Lebanon by-election highlights Christian disunity

07 Aug, 2007

Lebanon's Christians emerged on Monday from a by-election split down the middle after opposition leader Michel Aoun's candidate narrowly beat former President Amin Gemayel, a pillar of the Western-backed government.
Both sides took comfort from Sunday's contest in the Metn area north of Beirut, but the outcome offered no clear pointers to the forthcoming presidential election or a way out of a 9-month-old deadlock paralysing Lebanon's ruling institutions. "It does not close the house of Gemayel or deliver Aoun to the presidency," political analyst Samir Constantine said.

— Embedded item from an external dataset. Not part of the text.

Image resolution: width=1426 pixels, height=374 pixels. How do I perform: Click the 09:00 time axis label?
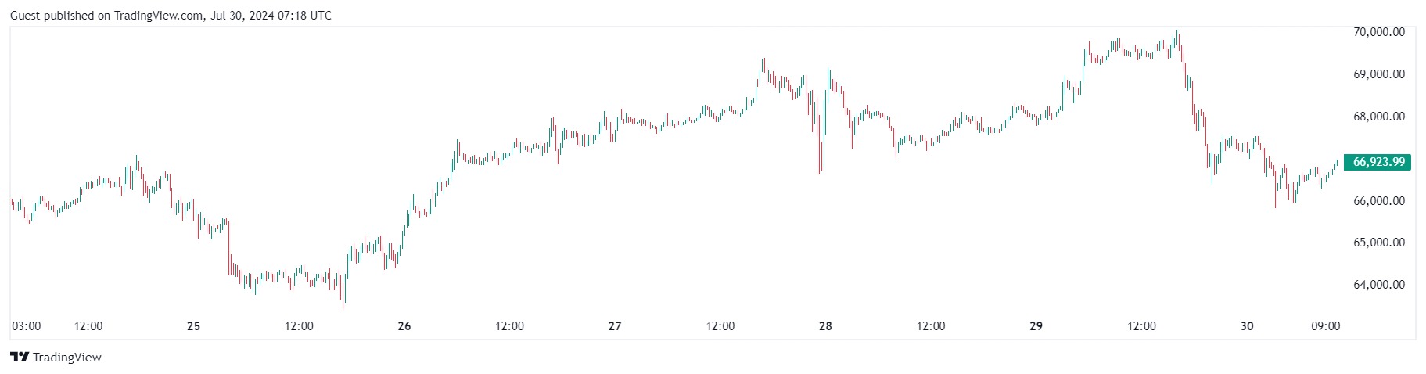(x=1325, y=326)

Aoun is the only declared candidate for president, always a Maronite Christian under the sectarian power-sharing system. Choosing a successor to pro-Syrian President Emile Lahoud is the next political battle for the anti-Syrian forces behind Prime Minister Fouad Siniora and the opposition that groups Aoun with Hezbollah and Amal, Shia factions backed by Damascus.
The ruling coalition's majority in parliament fell to 69 in the 128-seat assembly after the Metn election. A pro-government candidate easily won another by-election on Sunday.
"The Metn elections ended politically without a victor and a vanquished. There was a loser, but there was no winner," said former Prime Minister Selim al-Hoss, a Sunni elder statesman. "If the contest was a contest of sizes, then both competitors were effectively down-sized."
Aoun's candidate, Camille Khoury, took the seat by 418 votes out of about 79,000 cast, but that margin undermined the former general's claim - based on the results of parliamentary elections in 2005 - to enjoy 70 percent Christian support.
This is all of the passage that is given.